(Passage provided)
--- START ---

An Audience and Me
I am a strong person. I have been through some tough times and I know that I can rely on myself. I am Gloria Gaynor, I will survive. I know that I can make intelligent decisions (oh yes, I am very capable of making quite stupid mistakes as well). Yet, when I am riding and there is an audience (people watching or an instructor helping me) I turn into this brainless, clueless blond caricature of a 1950’s housewife. There is probably something in my personality type that makes me turn into a blank canvas when there are people around. I can no longer concentrate on my riding or just keep riding while saying hi, or having a short chat. No, I turn into an empty piece of paper (or rather an empty screen) in front a columnist suffering from writer’s block.
In a sense it is quite funny. My mind blocks. I tell myself to think, to act, to do, and I just end up saying to myself: “sorry, it is not functioning up there right now. Your brain is out of order at the moment. We will reboot your system; however, this will take a while. Until your brain has completed its reboot cycle, please sit back, fasten your seat belts and follow orders as instructed. Under no circumstances take any initiative. Should you run across a molecular cell which does contain the ability of self-expression and some guts, please be aware, that if you follow its direction, within seconds your millions of clueless cells will take over, and you will be left looking blank while your brain cells are on strike.”

--- END ---

(Data excerpt)
--- START ---

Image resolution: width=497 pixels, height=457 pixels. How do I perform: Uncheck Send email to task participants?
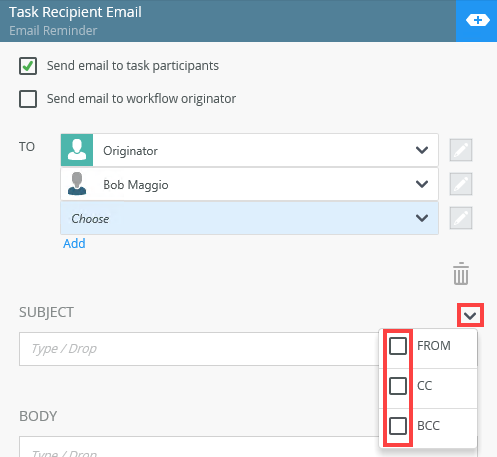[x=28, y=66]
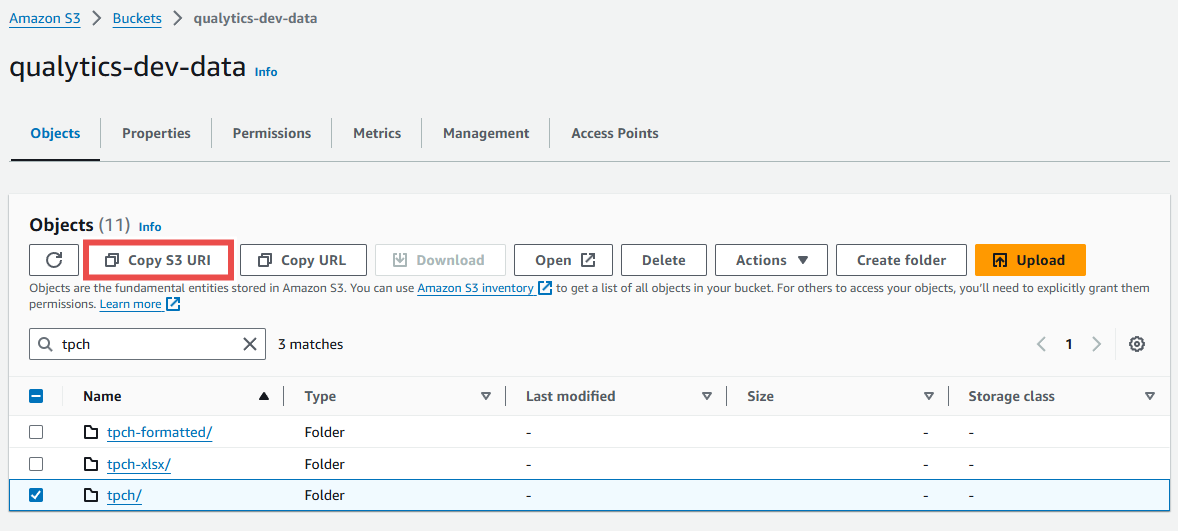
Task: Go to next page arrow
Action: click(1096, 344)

--- END ---

In "An Audience and Me," what does the writer say she turns into when riding in front of an audience?

A brainless, clueless blond caricature of a 1950's housewife.